Exercise aim: Extract the lines from the first one in the records below through the line containing "Click the Softness (aniso) map slot button", keeping both ends and leaving out any pictures.

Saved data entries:
----------------

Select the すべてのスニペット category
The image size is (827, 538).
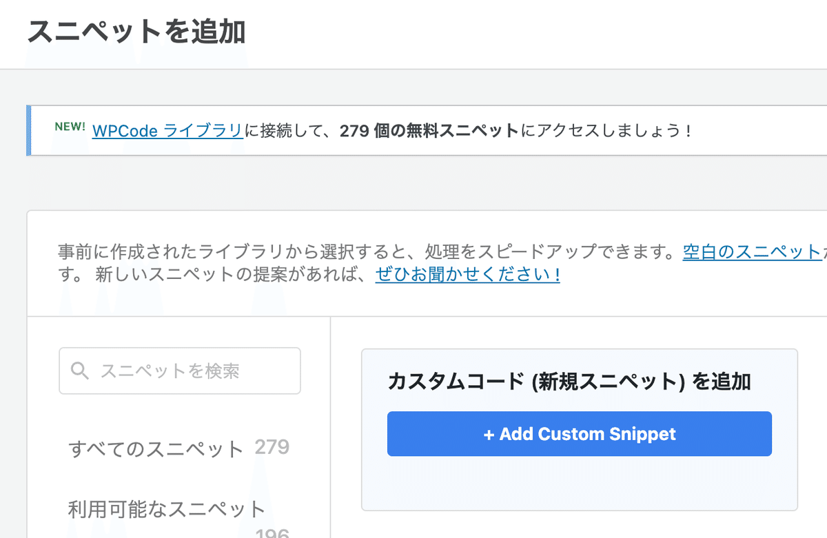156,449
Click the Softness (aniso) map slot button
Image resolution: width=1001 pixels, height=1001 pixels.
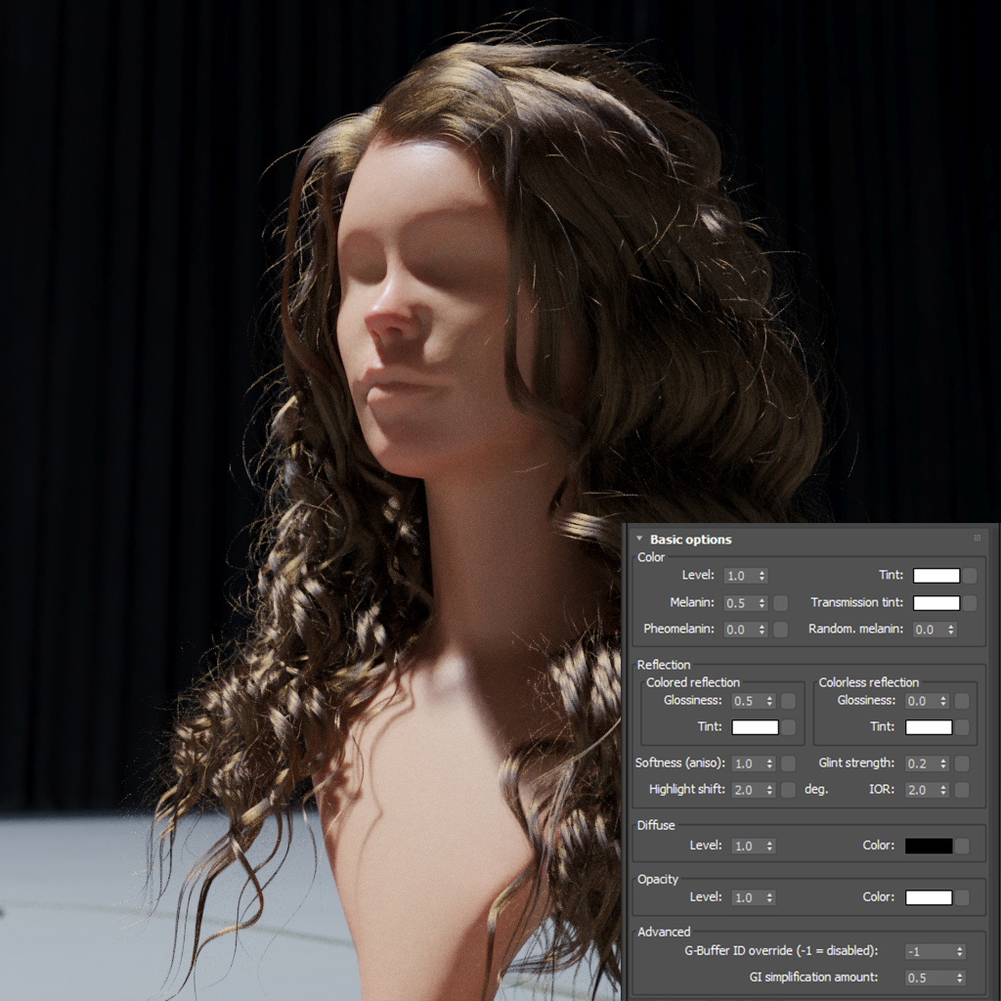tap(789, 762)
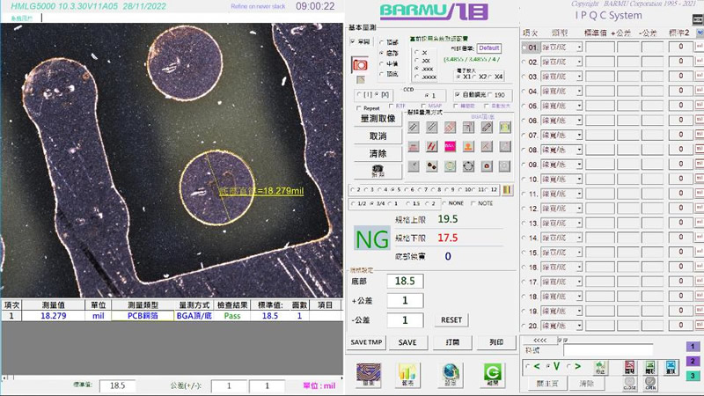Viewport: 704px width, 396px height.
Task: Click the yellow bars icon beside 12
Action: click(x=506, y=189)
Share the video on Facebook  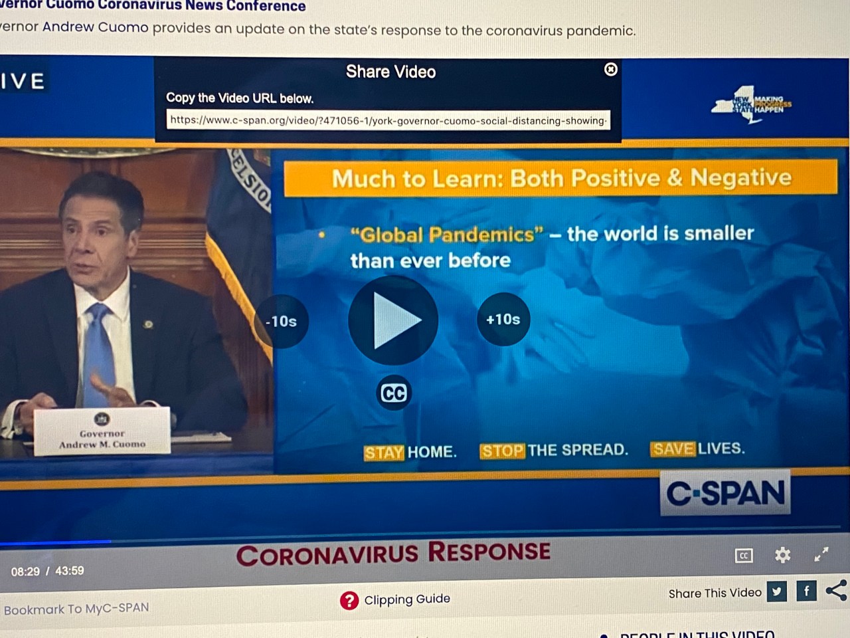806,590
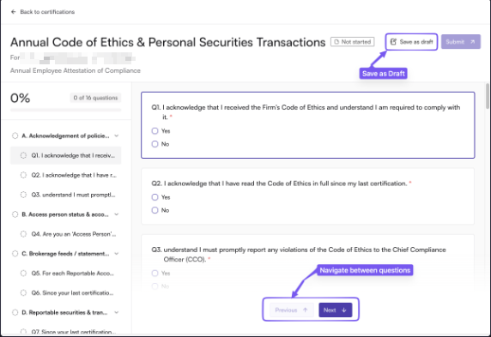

----------------

Response:
Select the すべてのスニペット category
The image size is (827, 538).
156,449
Click the Softness (aniso) map slot button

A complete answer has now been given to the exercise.